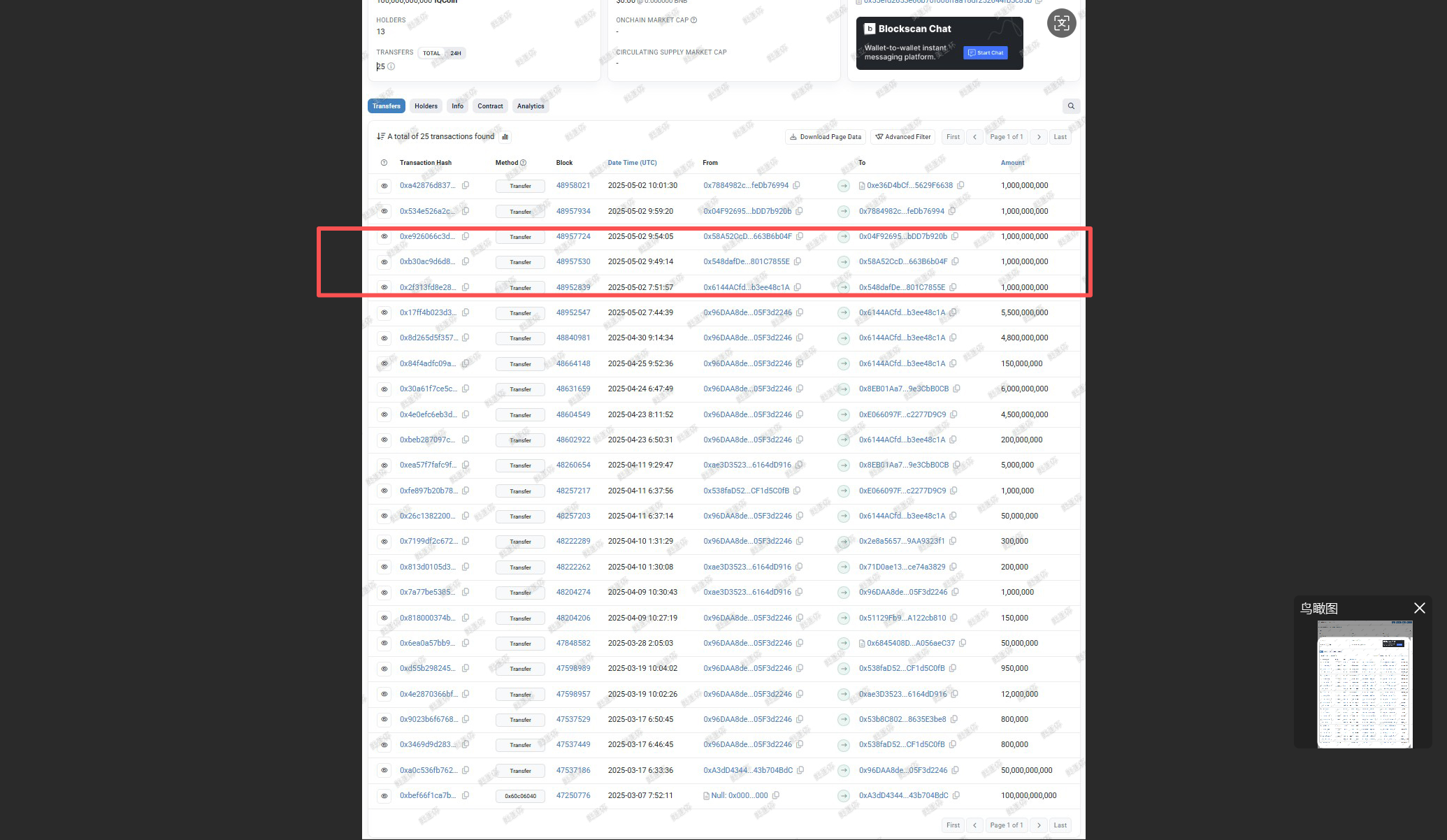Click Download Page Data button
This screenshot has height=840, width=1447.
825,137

□ □ □

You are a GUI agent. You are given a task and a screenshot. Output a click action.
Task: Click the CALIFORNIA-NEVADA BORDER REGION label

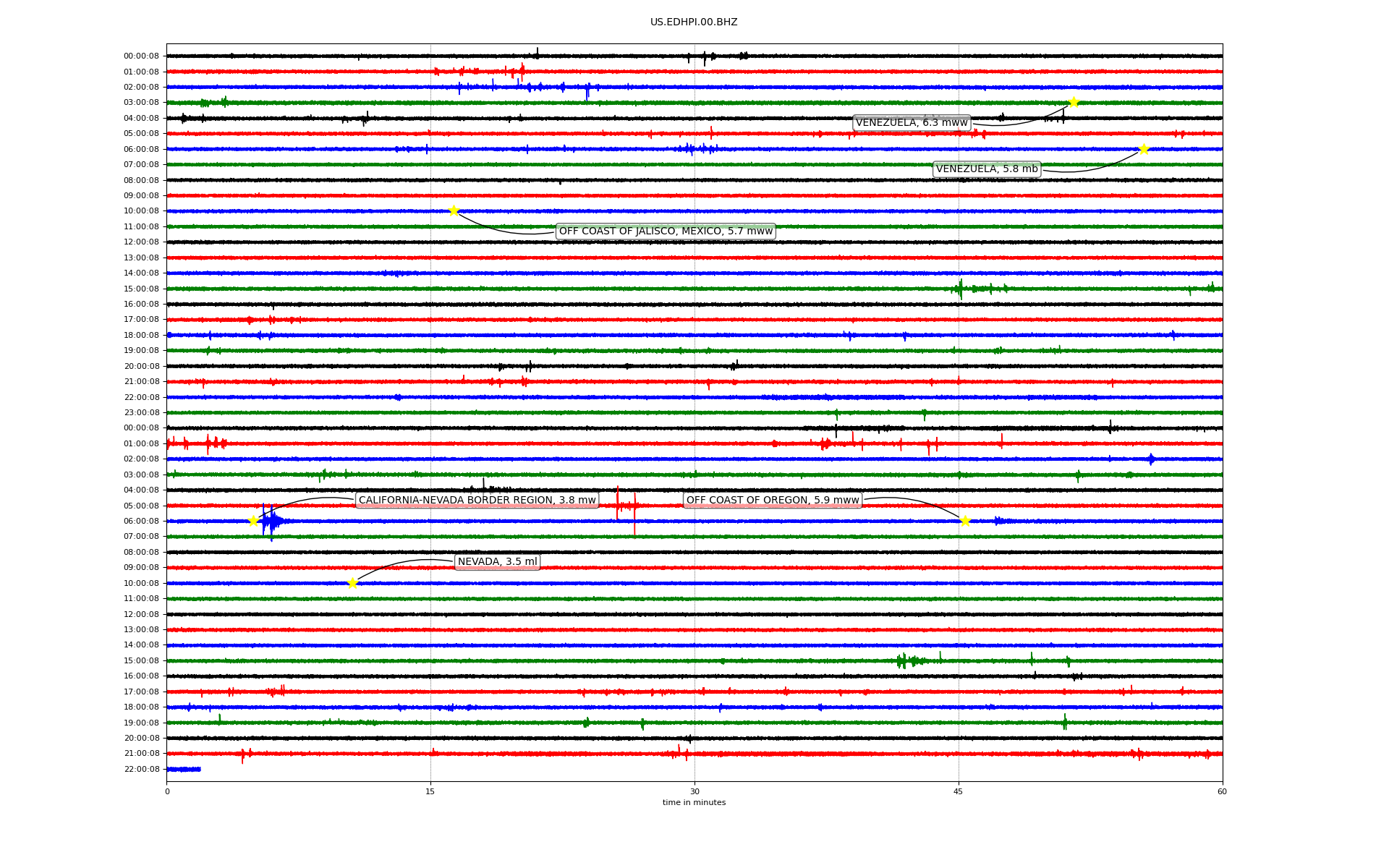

□ □ □

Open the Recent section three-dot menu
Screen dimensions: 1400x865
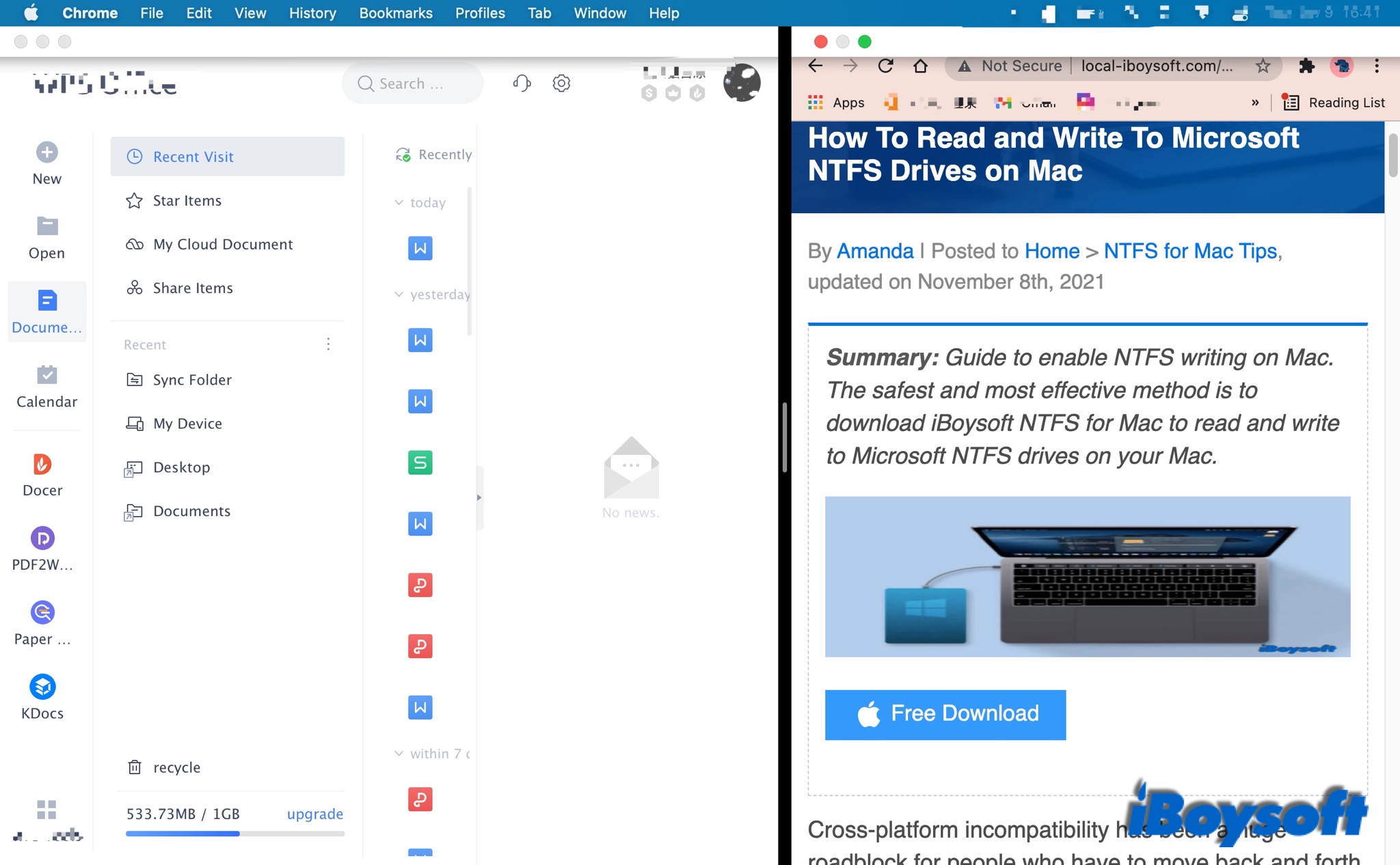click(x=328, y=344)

□ □ □

__What to do__: When you reach the line holding "You are a GUI" in the records above, begin reproducing exactly, stop after the line holding "Task: Click the", and output nothing else.

__Answer space__:
You are a GUI agent. You are given a task and a screenshot. Output a click action.
Task: Click the CALIFORNIA-NEVADA BORDER REGION label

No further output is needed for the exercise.